> **What is being asked**: Locate the line that contains "The height and width of the screenshot is (570, 1024)." in the entries below, then repeat it and every following line through the line that contains "The image size is (648, 514).", exactly, and no others.
╭─ Stored data
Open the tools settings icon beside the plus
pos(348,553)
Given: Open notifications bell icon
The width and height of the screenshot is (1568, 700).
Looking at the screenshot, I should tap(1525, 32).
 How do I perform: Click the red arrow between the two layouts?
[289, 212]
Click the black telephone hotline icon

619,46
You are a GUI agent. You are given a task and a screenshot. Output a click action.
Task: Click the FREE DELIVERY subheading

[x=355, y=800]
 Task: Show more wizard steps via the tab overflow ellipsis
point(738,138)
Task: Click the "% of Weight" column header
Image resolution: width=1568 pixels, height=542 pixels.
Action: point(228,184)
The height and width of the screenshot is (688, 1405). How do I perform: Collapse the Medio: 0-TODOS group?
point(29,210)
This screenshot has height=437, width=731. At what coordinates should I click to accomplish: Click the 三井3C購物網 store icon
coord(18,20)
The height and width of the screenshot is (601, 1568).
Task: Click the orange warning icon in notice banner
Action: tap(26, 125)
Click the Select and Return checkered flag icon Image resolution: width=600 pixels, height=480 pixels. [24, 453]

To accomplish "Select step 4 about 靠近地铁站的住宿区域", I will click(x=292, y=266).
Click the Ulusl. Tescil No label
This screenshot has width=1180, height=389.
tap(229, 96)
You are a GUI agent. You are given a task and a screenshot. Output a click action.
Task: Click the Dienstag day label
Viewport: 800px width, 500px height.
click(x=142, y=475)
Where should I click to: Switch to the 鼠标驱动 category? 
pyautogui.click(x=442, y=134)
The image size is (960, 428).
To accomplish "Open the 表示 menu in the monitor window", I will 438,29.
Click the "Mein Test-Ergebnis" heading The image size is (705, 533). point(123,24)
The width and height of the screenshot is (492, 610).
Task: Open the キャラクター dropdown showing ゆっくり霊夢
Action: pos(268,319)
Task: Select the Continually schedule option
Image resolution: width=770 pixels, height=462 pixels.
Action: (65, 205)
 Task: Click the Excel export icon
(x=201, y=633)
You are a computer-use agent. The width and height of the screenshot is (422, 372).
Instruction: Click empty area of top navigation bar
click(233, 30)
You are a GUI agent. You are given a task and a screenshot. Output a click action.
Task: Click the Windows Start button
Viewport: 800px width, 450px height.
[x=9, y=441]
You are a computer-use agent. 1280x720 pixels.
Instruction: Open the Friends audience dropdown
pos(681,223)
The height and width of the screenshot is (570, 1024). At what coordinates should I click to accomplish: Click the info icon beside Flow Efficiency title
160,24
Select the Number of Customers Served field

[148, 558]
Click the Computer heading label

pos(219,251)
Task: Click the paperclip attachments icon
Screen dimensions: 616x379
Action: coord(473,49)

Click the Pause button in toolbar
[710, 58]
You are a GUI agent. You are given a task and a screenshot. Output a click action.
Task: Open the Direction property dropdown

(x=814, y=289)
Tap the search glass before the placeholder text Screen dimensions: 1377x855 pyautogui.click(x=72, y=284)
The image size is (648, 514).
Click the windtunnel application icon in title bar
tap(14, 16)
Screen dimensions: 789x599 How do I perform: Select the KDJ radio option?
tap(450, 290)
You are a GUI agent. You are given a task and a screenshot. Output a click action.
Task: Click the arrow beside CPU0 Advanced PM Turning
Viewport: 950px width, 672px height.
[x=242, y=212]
╰─
> **Task result**:
The height and width of the screenshot is (570, 1024). At what coordinates should I click to accomplish: Click the info icon beside Flow Efficiency title
160,24
Select the Number of Customers Served field

[148, 558]
Click the Computer heading label

pos(219,251)
Task: Click the paperclip attachments icon
Screen dimensions: 616x379
Action: coord(473,49)

Click the Pause button in toolbar
[710, 58]
You are a GUI agent. You are given a task and a screenshot. Output a click action.
Task: Open the Direction property dropdown

(x=814, y=289)
Tap the search glass before the placeholder text Screen dimensions: 1377x855 pyautogui.click(x=72, y=284)
The image size is (648, 514).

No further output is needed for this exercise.